Can I get a BIG amen here?  You are so right Tom! :biggrin:


----------



## Russknan

One of my biggest regrets is that, not knowing any better, I bought several blank "assortments" when I was starting. Although I have an AWFUL lot yet to learn, I was surprised how quickly I got better at making pens and now don't ever anticipate wasting my time on those bland pieces of kindling. They are just taking up valuable space in the workshop. Also, some of them are of a diameter smaller than 3/4". I don't think that leaves enough flexibility, and condemns you to making only slimlines. There are people on IAP who supply wonderful blanks for a fair price that are worthy of the effort you put into turning them into pens. I also really like someone else's suggestion above (sorry, I'm too lazy to look back up a few pages to give proper credit) that you start out with single-blank kits like Sierra or Gatsby and expand from there. Finally, the info and help from others on IAP is responsible for the greatest part of any improvement I've made. Russ


----------



## Rudderman

*Turning between centers*

Since I'm a new guy I can ask stupid questions. Why is a 60 degree live center better and what does "turning between centers" mean, no mandrel?


----------



## gketell

Rudderman said:


> Since I'm a new guy I can ask stupid questions. Why is a 60 degree live center better and what does "turning between centers" mean, no mandrel?



the 60-degree center matches the angle of the dimple on the end of the mandrel so there is no wobbling of the mandrel.  The standard center has a sharper point so the mandrel can wobble around giving you uneven turning and therefore out of round pens.

Yes, between centers means using high quality bushings and skipping the mandrel.  The mandrel can be bent so even though the ends are held steady the center wobbles: again, out of round pens.  With high-quality (tight) bushings, there is nothing to wobble and your pens come out straighter.  You just have to "visualize" what the two haves will look like together since you will be turning each half separately.


----------



## Jim Burr

Wet Amboyna. I made a Euro set for a crazy rich friend of mine. Looked great!!! He put it in his safe for 5-6 years. I saw it last year. The wood shrunk at least 3/32" and was so embarrassing!! I grabbed it, said I'd be back tomorrow. Made him a "dry" pen. Much better result and his wife asked for a similar one. Good wood is a great start!


----------



## Kretzky

1. Wish I'd got a true VS lathe rather than a belt change one.
2. Wish I'd known it was going to cost so much
3. wish I'd known how many were already doing this "hobby"
4. wish I had more room for things like a DC etc
David


----------



## redneckmedic

Wish I would have read this thread 3 wks ago when I found this forum instead of spending $300 on parts and replacement parts and crap kits and such. 
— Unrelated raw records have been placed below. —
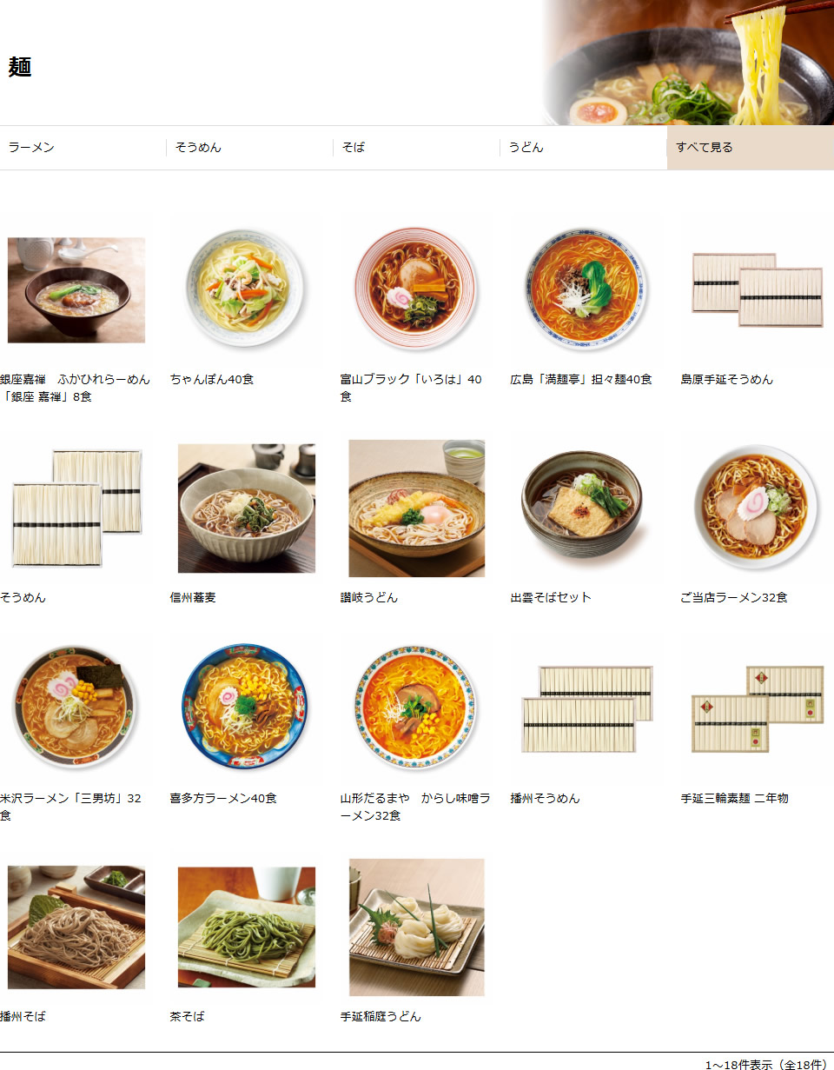Click the 銀座嘉禅 ふかひれらーめん title
Screen dimensions: 834x1070
coord(75,389)
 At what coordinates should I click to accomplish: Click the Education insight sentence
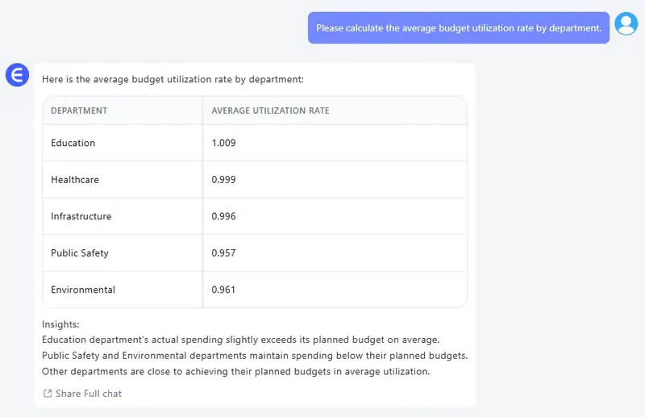[x=240, y=340]
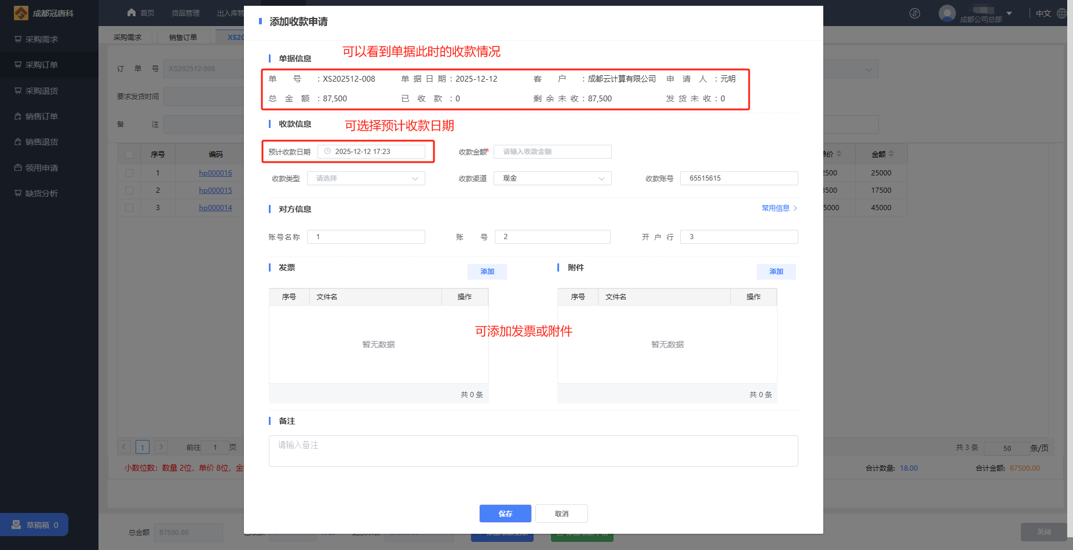Click the user avatar icon in header

pos(947,13)

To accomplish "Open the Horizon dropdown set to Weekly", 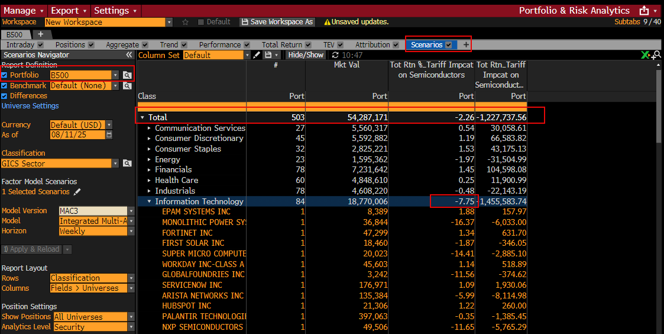I will tap(131, 232).
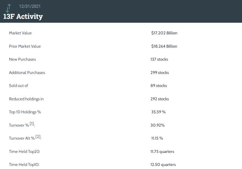Select the Reduced holdings in label
Viewport: 242px width, 169px height.
tap(26, 99)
Learn to sharpen a tool as proficient as you can dull one.

Take your time with every step...no matter how many times you have one it, or how well you can do it.

Keep a tighty work space.

Stay organized with you parts/tools/kits/blanks.

Remember to make stuff for yourself. As much as I always love to see acceptance on others face when they receive my gifts of hand craft... keep the nice ones for yourself every once in a while, you earned it after all, its made by you!

Do be intimidated to try something hard, you might surprise yourself!

Brag on you work, folks will love it!


----------



## Glenn McCullough

I wish I had known this was going to lead to a lifelong love of pens...would have started turning many years earlier.
wish I had known what a waste of money a  GRIZZLY lathe could be.
wish I were retired and could do this full time.


----------



## Loon-A-See

Hi Glenn,

Your writing instruments are gorgeous!

I'm a pen turning neophyte, chomping at the bit to get started.

I've been investigating all the tools, etc. for about 18 months.  I'm disabled by Multiple Sclerosis, so I have the advantage that the State of WA, Dept. of Voc. Rehab. will help me get started.  God Bless America and The American Taxpayer!

Anyway, I've been looking at mini, then midi lathes from almost everyone.  I finally settled on Grizzly over Jet or Delta b/c all my buddies swear by Grizzly.  So, I've selected the 12" x 20" Benchtop Lathe, H0658, figuring that I would gradually "grow" into it.

Why don't you like Grizzly?  What would you recommend?  From my research, it seems that one's lathe is the most important power tool.

It is overwhelming with so many choices, and opinions.  Would appreciate your input.

Thanks!
Maria


----------



## PenPal

Birds of a feather flock together.

Love many trust few but always paddle your own canoe.

Every cent used to follow my passion in Penturning has given me such a great reward ie experience, pleasure.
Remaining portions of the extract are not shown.